WORK ITEM -
The full text of the records below, minus any pictures, should be given back word for word.

RECORDS FOR PROCESSING -
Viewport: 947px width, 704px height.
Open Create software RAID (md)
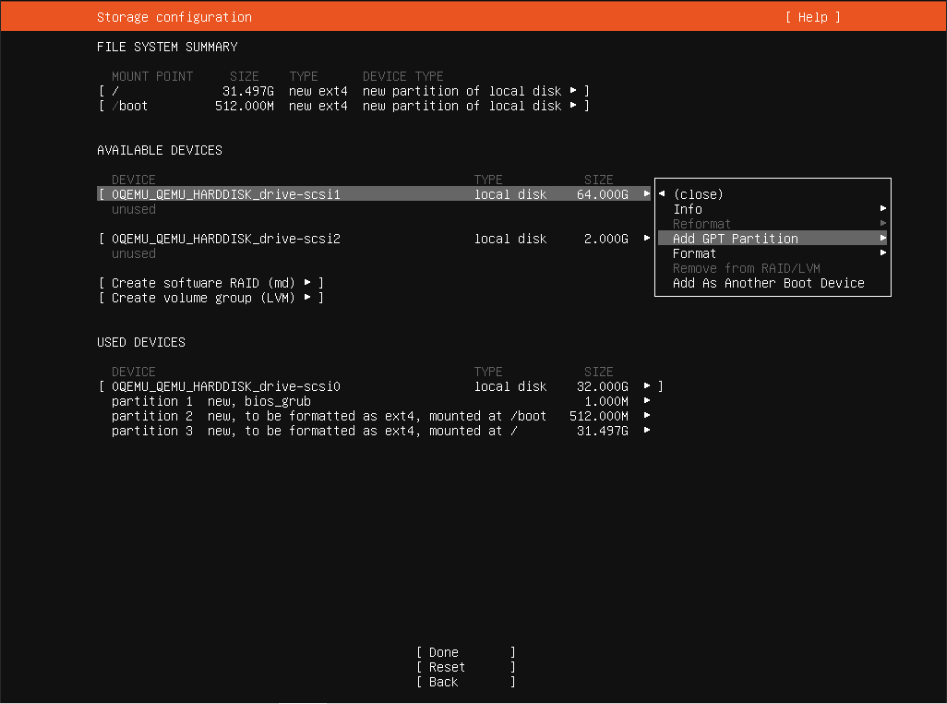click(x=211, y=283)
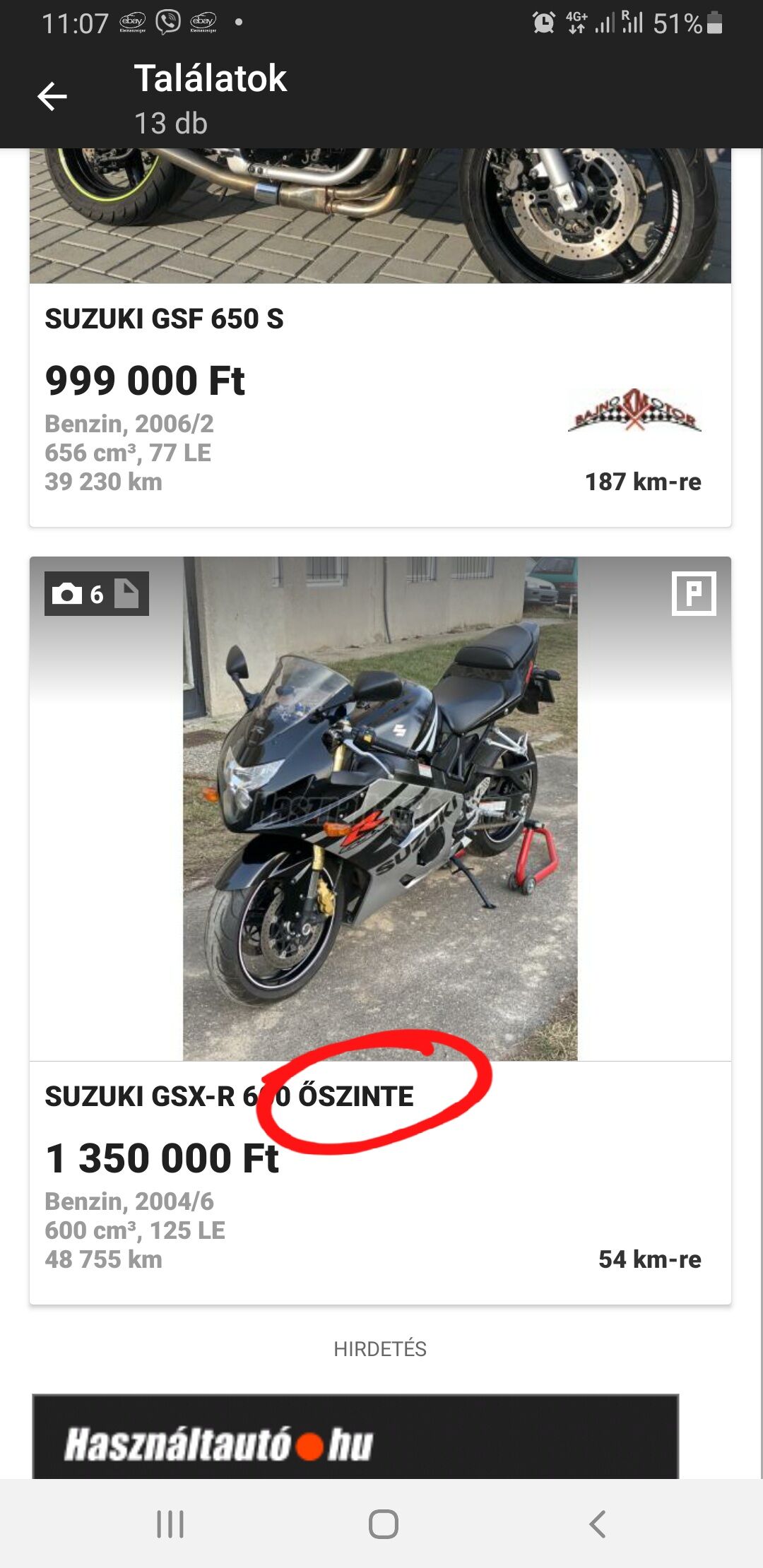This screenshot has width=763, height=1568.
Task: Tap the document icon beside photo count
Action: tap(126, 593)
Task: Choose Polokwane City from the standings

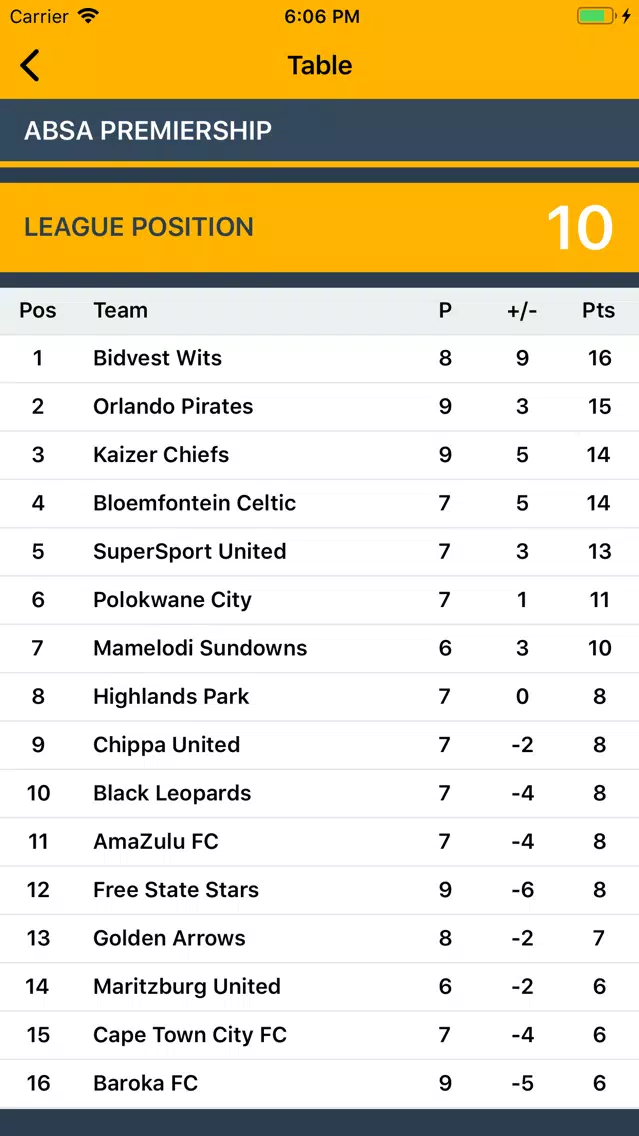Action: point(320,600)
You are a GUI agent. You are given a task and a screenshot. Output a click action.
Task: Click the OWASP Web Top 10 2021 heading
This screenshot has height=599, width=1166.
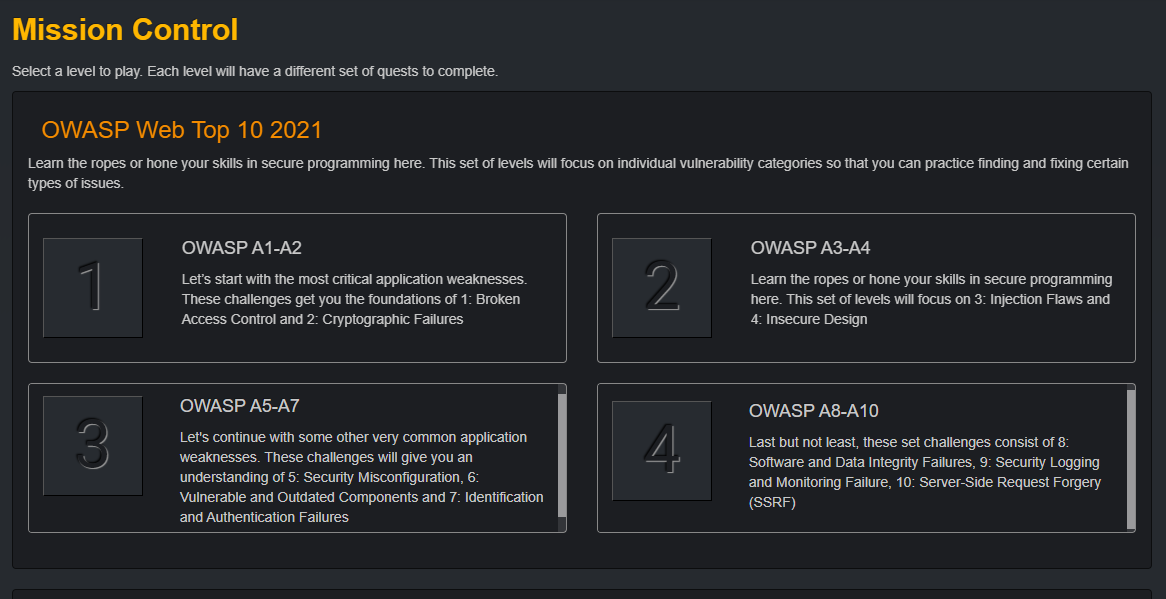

TASK ANSWER -
Viewport: 947px width, 704px height.
Open Create software RAID (md)
click(x=211, y=283)
This screenshot has width=763, height=1568.
Task: Tap the document icon beside photo count
Action: tap(126, 593)
Task: Choose Polokwane City from the standings

Action: point(320,600)
You are a GUI agent. You are given a task and a screenshot. Output a click action.
Task: Click the OWASP Web Top 10 2021 heading
This screenshot has height=599, width=1166.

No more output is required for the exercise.